Presented at the 2021 American Academy of Neurology (AAN) Annual Meeting, April 17-22, 2-year data from the OLE of the N-MOmentum showed that inebilizumab continued to provide benefits similar to those seen in the RCP.3 In comparison, 60.7% those on placebo remained attack-free in the RCP vs 83.4% of those who crossed over to active treatment in the OLE. At OLE baseline, mean Expanded Disability Status Scale (EDSS) scores were lower in the group randomized to inebilizumab compared with those originally in the placebo group (3.82 [standard deviation (SD), 1.76] versus 4.16 [SD, 1.71]). By OLE week 78, patients randomized to either group demonstrated lower EDSS scores than recorded at baseline (inebilizumab: –0.24 [SD, 0.87]; placebo: –0.12 [SD, 0.73]).

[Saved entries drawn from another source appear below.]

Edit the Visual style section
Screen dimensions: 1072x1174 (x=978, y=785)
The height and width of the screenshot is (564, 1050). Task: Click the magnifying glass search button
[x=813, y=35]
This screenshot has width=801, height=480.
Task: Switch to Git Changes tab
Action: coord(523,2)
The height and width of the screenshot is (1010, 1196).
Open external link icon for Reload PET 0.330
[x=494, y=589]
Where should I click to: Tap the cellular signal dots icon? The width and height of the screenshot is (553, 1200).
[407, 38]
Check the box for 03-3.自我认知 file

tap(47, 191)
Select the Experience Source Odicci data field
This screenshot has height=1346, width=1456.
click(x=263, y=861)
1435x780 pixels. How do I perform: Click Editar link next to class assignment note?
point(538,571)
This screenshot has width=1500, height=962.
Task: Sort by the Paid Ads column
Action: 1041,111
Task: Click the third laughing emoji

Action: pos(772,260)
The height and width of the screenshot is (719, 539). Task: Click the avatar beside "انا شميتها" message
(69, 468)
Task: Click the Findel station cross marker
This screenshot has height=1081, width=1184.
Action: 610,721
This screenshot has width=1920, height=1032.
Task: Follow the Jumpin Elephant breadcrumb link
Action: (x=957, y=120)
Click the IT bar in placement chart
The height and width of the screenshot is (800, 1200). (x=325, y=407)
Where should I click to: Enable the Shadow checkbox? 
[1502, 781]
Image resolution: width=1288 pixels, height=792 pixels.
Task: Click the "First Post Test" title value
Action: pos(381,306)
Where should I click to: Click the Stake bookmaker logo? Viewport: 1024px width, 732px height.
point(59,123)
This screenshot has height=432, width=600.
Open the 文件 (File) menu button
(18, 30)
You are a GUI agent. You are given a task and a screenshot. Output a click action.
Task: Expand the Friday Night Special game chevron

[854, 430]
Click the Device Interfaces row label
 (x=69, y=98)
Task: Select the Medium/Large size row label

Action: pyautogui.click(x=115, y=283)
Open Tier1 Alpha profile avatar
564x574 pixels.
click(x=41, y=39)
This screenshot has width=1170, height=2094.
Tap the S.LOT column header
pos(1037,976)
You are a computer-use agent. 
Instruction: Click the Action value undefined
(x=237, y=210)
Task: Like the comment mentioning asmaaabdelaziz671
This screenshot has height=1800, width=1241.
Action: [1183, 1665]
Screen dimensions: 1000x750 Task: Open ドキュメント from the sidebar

A separate analysis evaluated the long-term safety outcomes with inebilizumab during the OLE. Treatment-emergent adverse event (TEAE) incidence rates per 100 person-years were 304.5 and 251.4 in the placebo and inebilizumab groups, respectively. Urinary tract infection (UTI) was the most common TEAE (placebo: 14.9%; inebilizumab: 7.2%), followed by nasopharyngitis (placebo: 7.1%; inebilizumab: 6.9%) and upper respiratory tract infection (placebo: 4.7%; inebilizumab: 5.7%).
The most common treatment-emergent serious adverse events were UTI (placebo: 4.7%; inebilizumab: 0.5%) and pneumonia (placebo: 0.8%; inebilizumab: 0.7%). Infused-related reactions (IRRs) occurred in 6 (11.8%) patients randomized to placebo and 9 (5.5%) patients treated with inebilizumab. Notably, 2 patients in the OLE died. The first was from complications of a severe NMOSD attack and the other from a central nervous system (CNS) event of unclear etiology. No other deaths occurred.
In the United States, the FDA approved inebilizumab for the treatment of AQP4-antibody-positive NMOSD in adults in June 2020, marking the second treatment approved for this patient population.4 It originally received breakthrough therapy designation from the FDA in April 2019 based on findings from the N-MOmentum study, considered the largest ever monotherapy study in NMOSD.
"Options for patients with rare diseases are something you don't hear about often because there are not a lot that have a treatment indicated for the disease. The fact that NMOSD now has 3, almost 4 FDA approved therapies in the US at least is a unique experience for the rare disease community," Ahmed said. "We're very lucky but as I always say, 'what good is it to have therapies that are available and designed for us if they're not accessible to us.' Having those therapies is a good first step but now making it available to the patient so that they can benefit from those therapies is a very critical step in ensuring a positive and healthy pathway for the rare disease community."